EXERCISE PROMPT: Your answer must be the records below, given again exactly, with no pictures in it.

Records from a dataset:
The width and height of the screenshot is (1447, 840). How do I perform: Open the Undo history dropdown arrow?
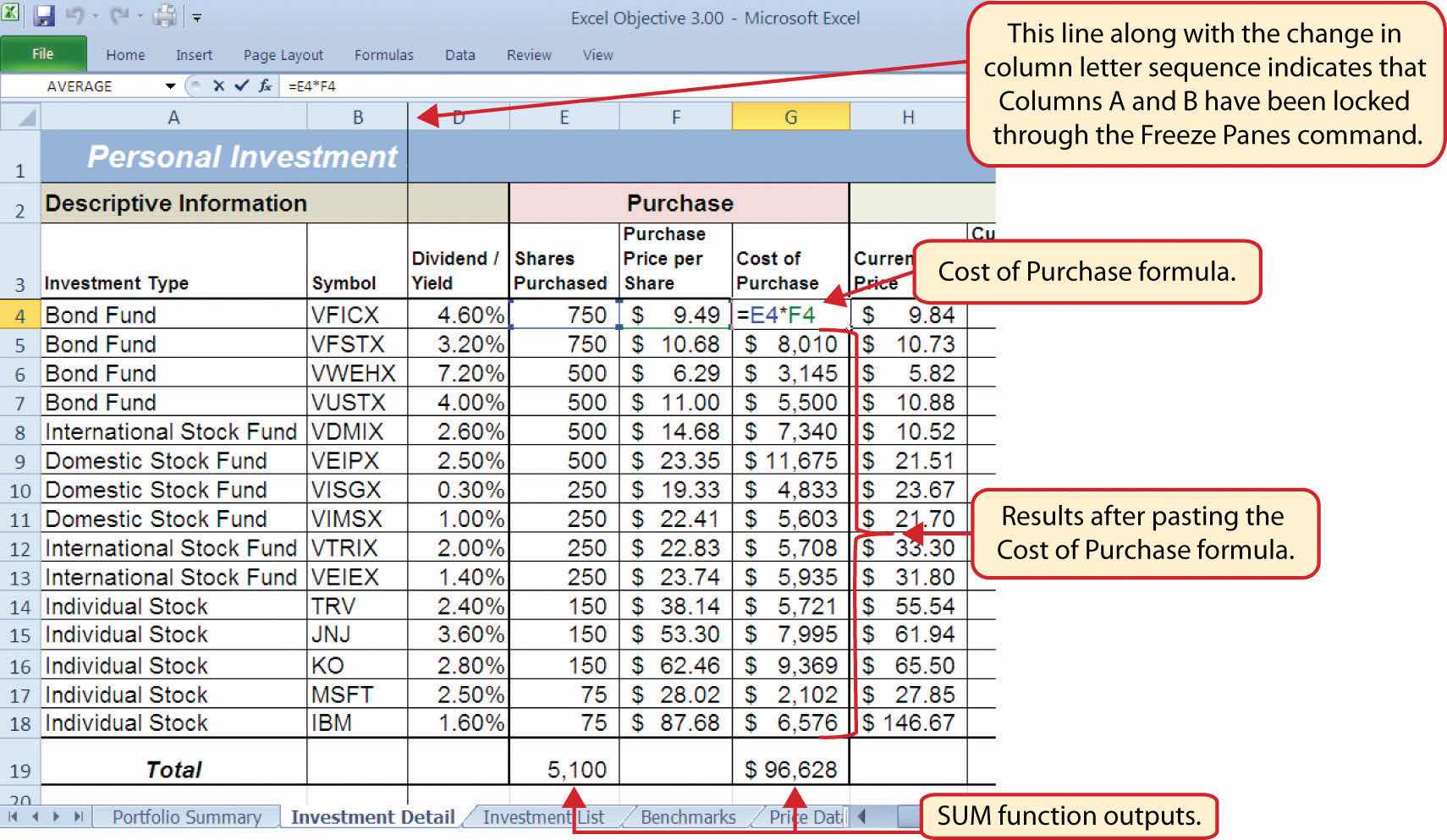(x=93, y=16)
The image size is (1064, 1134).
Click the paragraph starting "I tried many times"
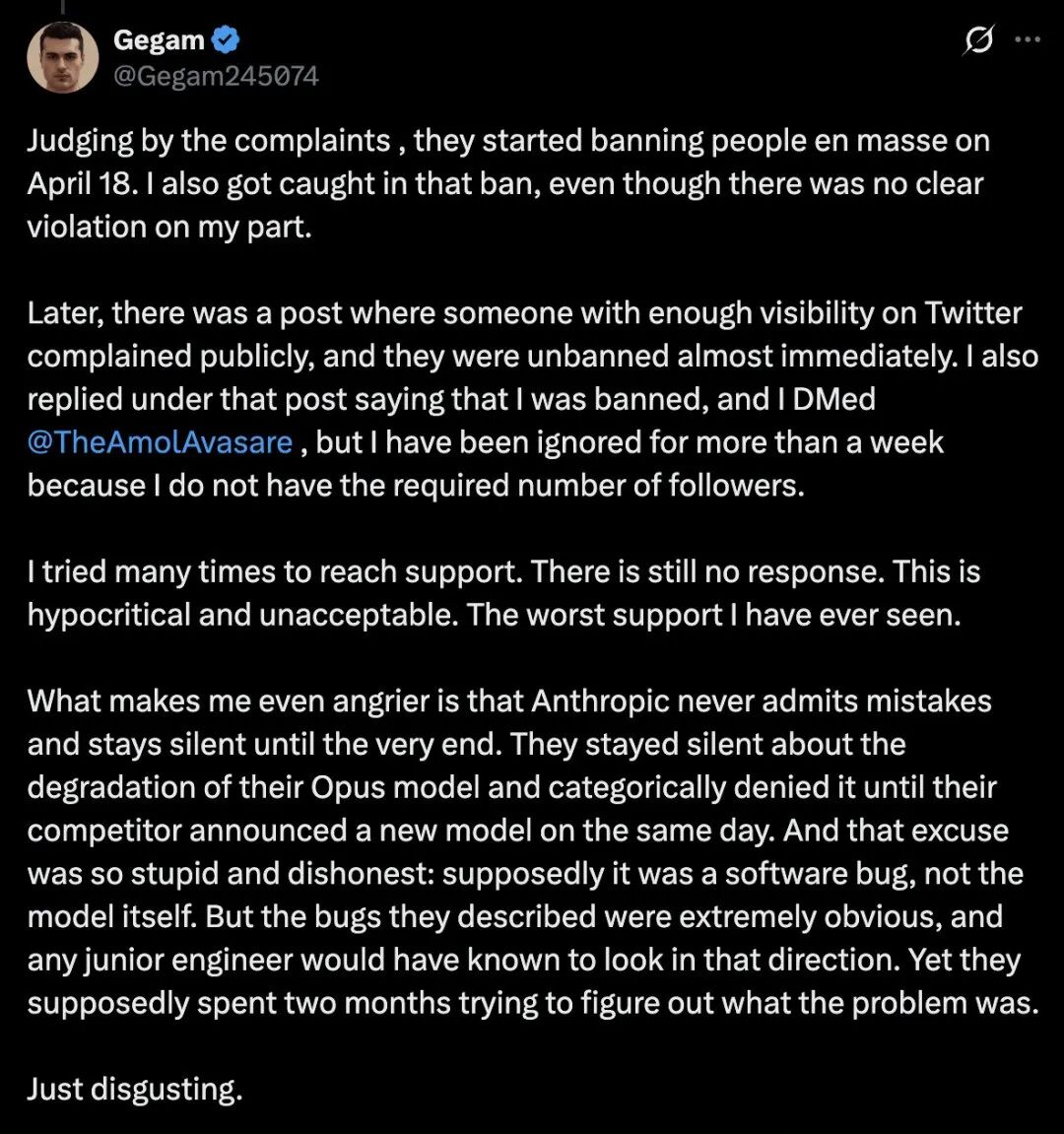pyautogui.click(x=502, y=593)
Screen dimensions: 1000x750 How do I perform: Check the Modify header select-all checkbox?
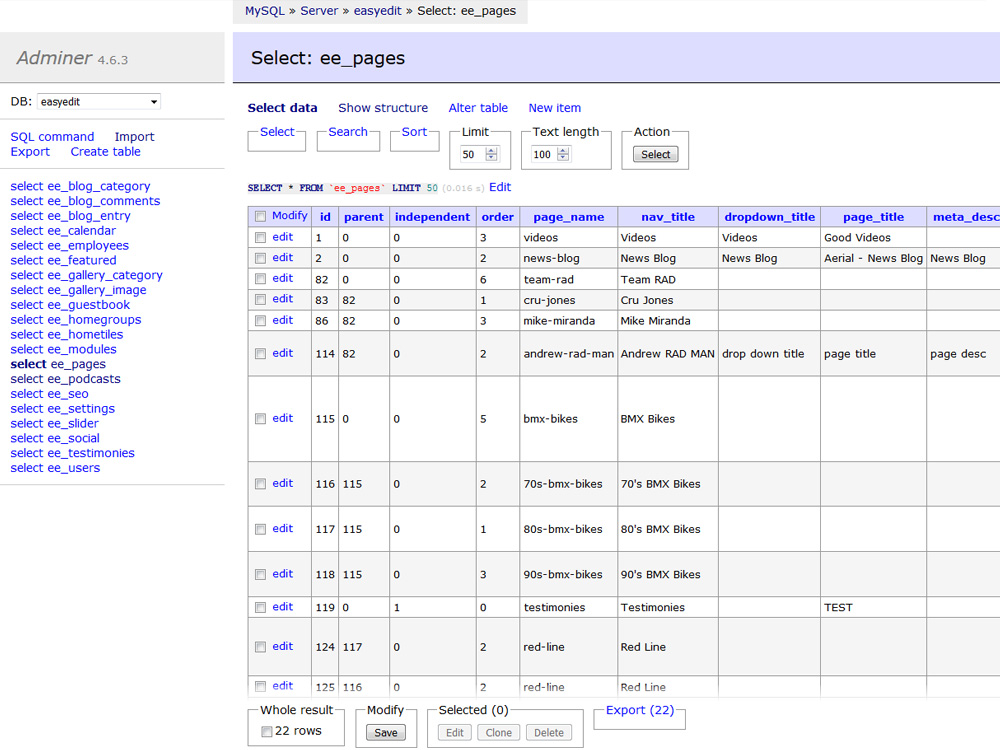(x=261, y=216)
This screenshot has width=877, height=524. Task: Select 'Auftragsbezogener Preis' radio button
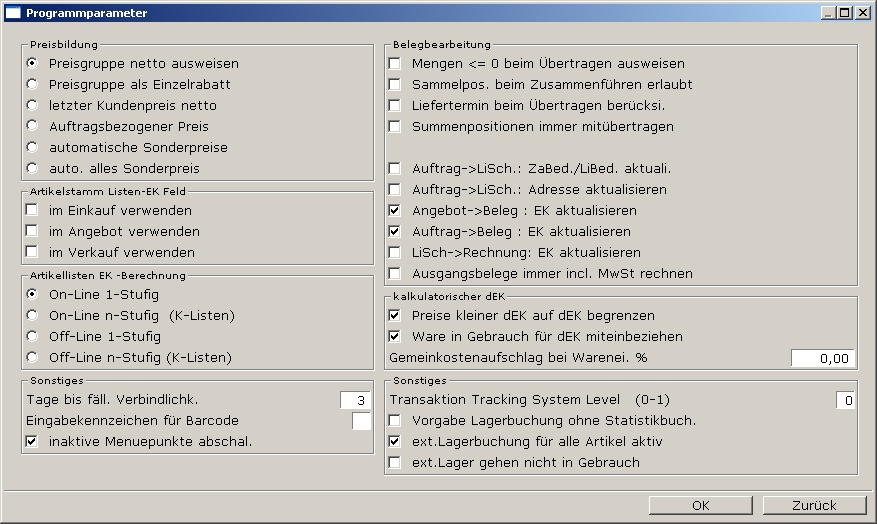coord(32,126)
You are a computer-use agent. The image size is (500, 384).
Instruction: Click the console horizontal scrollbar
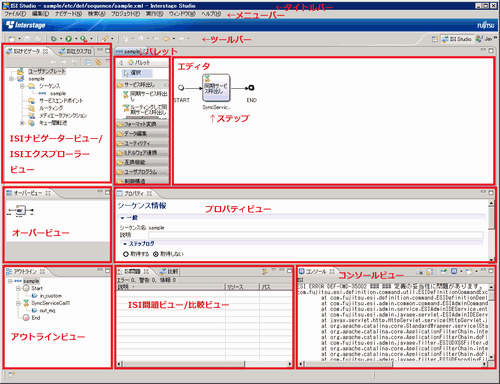point(393,364)
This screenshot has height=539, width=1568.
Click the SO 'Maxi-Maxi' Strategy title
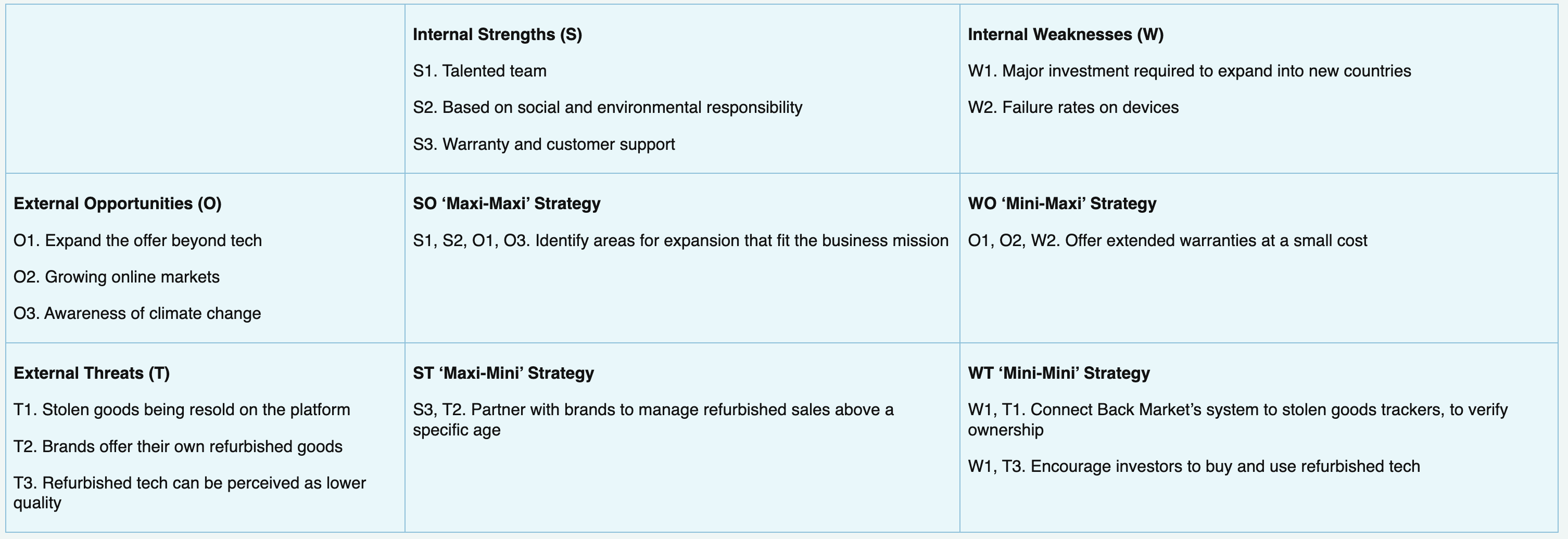click(507, 204)
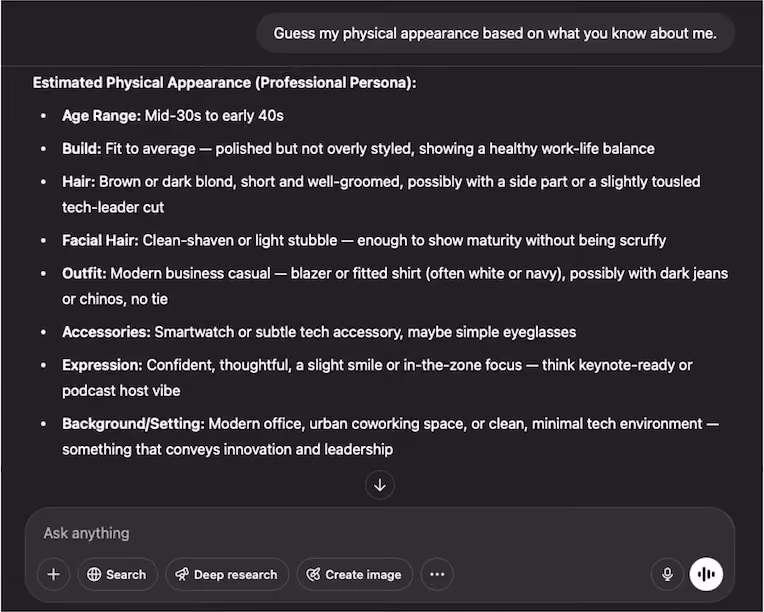
Task: Click the Facial Hair bullet line
Action: pyautogui.click(x=364, y=240)
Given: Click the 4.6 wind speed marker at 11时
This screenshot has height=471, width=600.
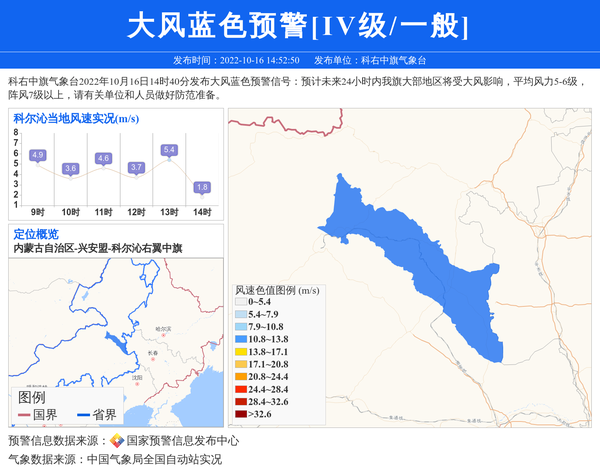Looking at the screenshot, I should tap(103, 158).
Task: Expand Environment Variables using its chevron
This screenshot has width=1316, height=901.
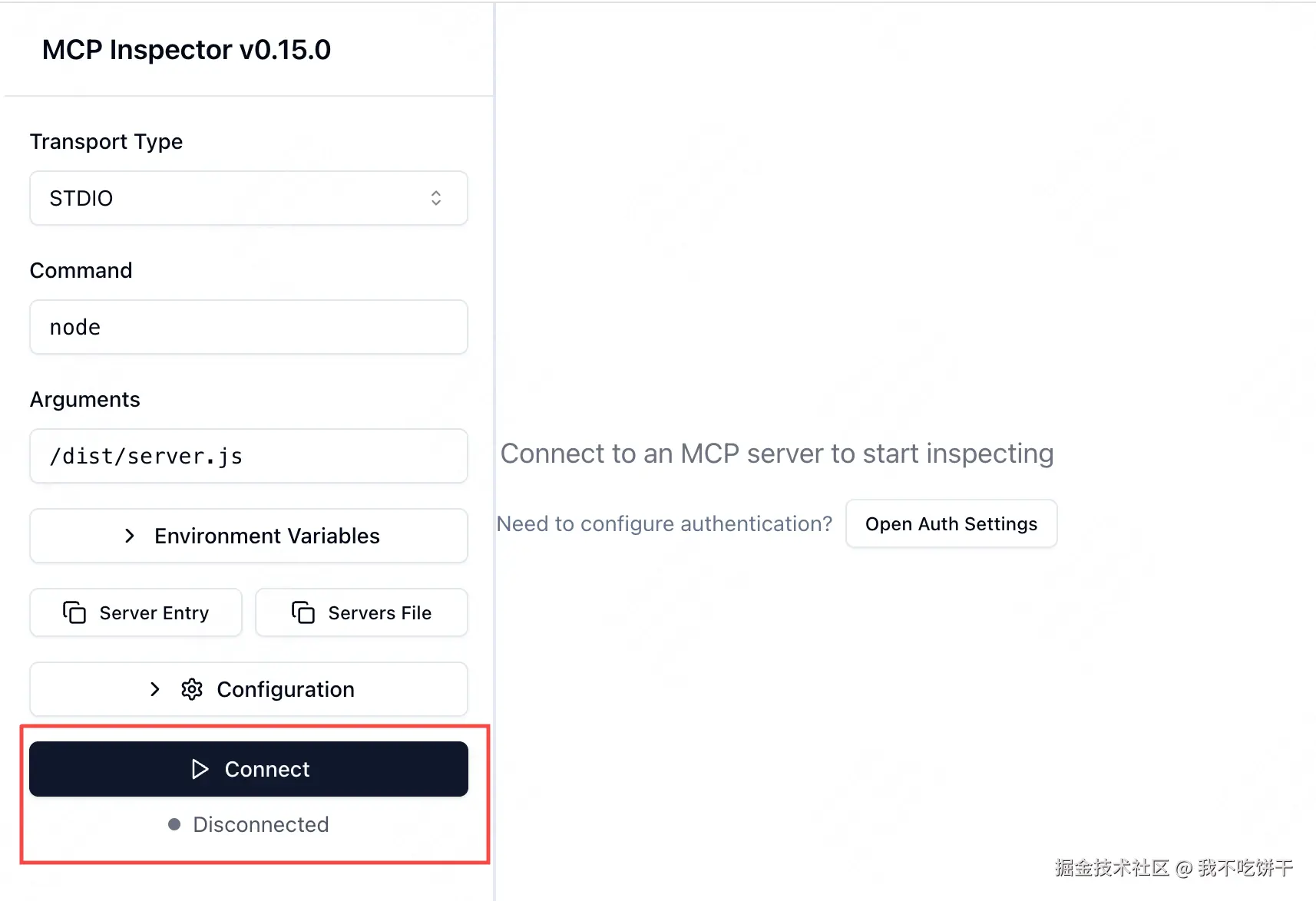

SOLUTION TO THIS TASK:
The width and height of the screenshot is (1447, 840). How do I perform: Open the Undo history dropdown arrow?
(x=93, y=16)
The image size is (1064, 1134).
Click the paragraph starting "I tried many times"
pyautogui.click(x=502, y=593)
Screen dimensions: 1000x750 How do I perform: Check the Modify header select-all checkbox?
(x=261, y=216)
This screenshot has width=877, height=524. Task: Select 'Auftragsbezogener Preis' radio button
coord(32,126)
You are a computer-use agent. The image size is (500, 384).
Instruction: Click the console horizontal scrollbar
point(393,364)
This screenshot has height=539, width=1568.
Click the SO 'Maxi-Maxi' Strategy title
click(507, 204)
Task: Click the Facial Hair bullet line
Action: pyautogui.click(x=364, y=240)
Given: Click the 4.6 wind speed marker at 11时
This screenshot has height=471, width=600.
Looking at the screenshot, I should tap(103, 158).
Task: Expand Environment Variables using its chevron
This screenshot has width=1316, height=901.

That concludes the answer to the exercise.